The interface needs IP address to setup source IP address and routing.
graph TD
subgraph Rack0
direction LR
subgraph ToR0
direction TB
A1[eth0] -.- A{Routing}
A -.- A3[eth00]
A -.- A4[eth01]
BGP(BGP)
end
%% Top Right Subgraph
subgraph Node1
direction TB
B1 --- B2(cni)
B2 --- B3
subgraph Pod1[pod]
B3[eth0]
end
BGP-N1(BGP process)
end
%% Bottom Right Subgraph
subgraph Node0
direction TB
C1 --- C2(cni)
C2 --- C3
subgraph Pod2[pod]
C3[eth0]
end
BGP-N0(BGP process)
end
%% Connections between subgraphs
A3 -- point-to-point ------ B1[eth0]
A4 -- point-to-point ------ C1[eth0]
end
%% Define styles for subgraphs and nodes
classDef node fill:#f0f0f0,stroke:#000000,stroke-width:1px;
class Node0 node;
class Node1 node;
There is no straightforward way to test unnumbered in the primary node interface. The testing setup (kind creation) creates bridge and connect containers. Ideally we need to setup a kind cluster, and replace the bridge with a container that runs FRR on each other side of the veth, and at the same time to provide switch/upstream. Until we find a way to automate that infra setup we will test that scenario manually.
graph TD
subgraph Rack0
direction LR
style Rack0 fill:#ffffff,stroke:#000000,stroke-width:2px
subgraph ToR0
style ToR0 fill:#ffffff,stroke:#000000,stroke-width:2px
direction TB
subgraph Default
direction LR
A1[net0] -.- A{Routing}
A -.- A3[eth00]
A -.- A4[eth01]
end
subgraph RED VRF*
direction LR
AA1[net00] -.- AA{Routing}
AA -.- AA3[eth00.vlanRED]
AA -.- AA4[eth01.vlanRED]
BGP-T0(BGP configured on RED)
end
end
subgraph Node0
direction TB
B1 --- B2(cni)
B2 --- B3
BB1
subgraph Pod1[pod]
B3[eth0]
end
BGP-N0(BGP process)
end
subgraph Node1
direction TB
C1 --- C2(cni)
C2 --- C3
CC1
subgraph Pod2[pod]
C3[eth0]
end
BGP-N1(BGP process)
end
%% Connections between subgraphs
A3 ------- B1[eth0]
AA3 -- BGP Peering ----- BB1[net0]
A4 ------- C1[eth0]
AA4 -- BGP Peering ----- CC1[net0]
end
%% Define styles for subgraphs and nodes
classDef node fill:#f0f0f0,stroke:#000000,stroke-width:1px;
class Node0 node;
class Node1 node;
We should modify the testing infra to include point-to-point links which means connect containers using VETH, and not through a bridge. We need NET-ADMIN cap (or sudo) when creating the VETH.

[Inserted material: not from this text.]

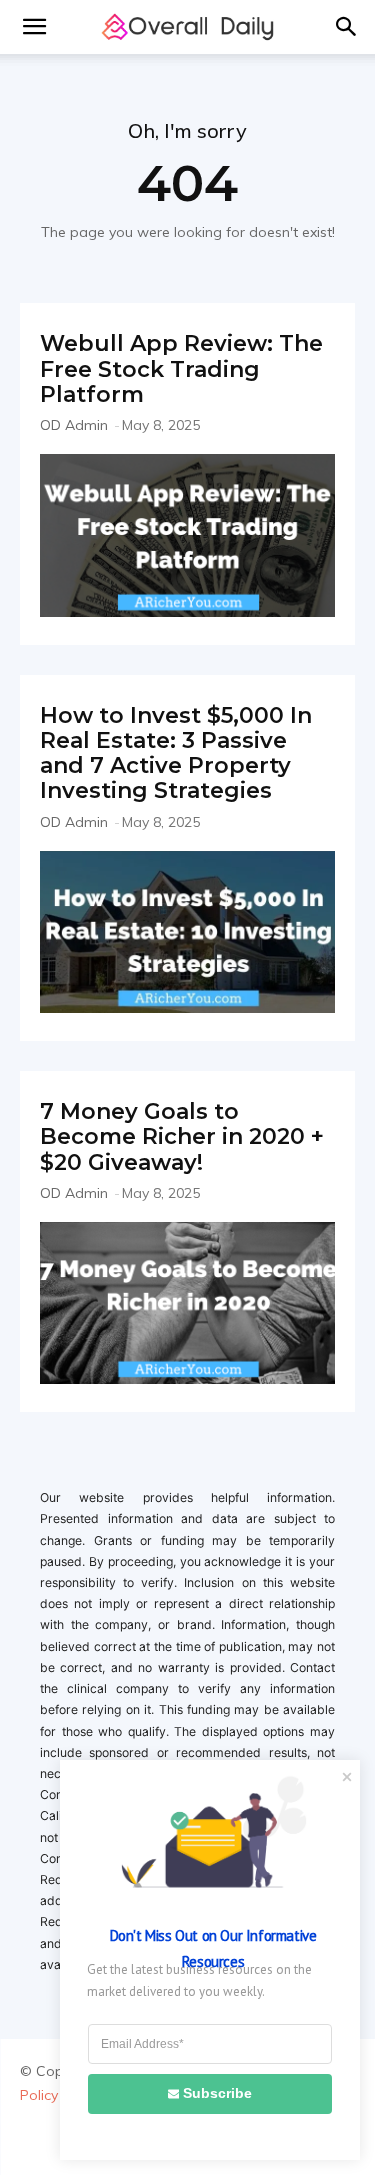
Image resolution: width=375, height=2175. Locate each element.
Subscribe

We could have an isolated test file that creates/deletes peer per that specific tests. In that option we do not to take resources from runners outside the runtime of the test. This new peering setup needs different configuration (not IPs but interface names) and therefore avoid extensive(?) refactoring of the help functions.
Benefit of that would be that we will cover all the feature/scenarios (e.g. uncordon node). Reason not to do that would be add extra time, create many skip rules (e.g. if Multihop skip that Peer), extensive(?) refactor of the test functions.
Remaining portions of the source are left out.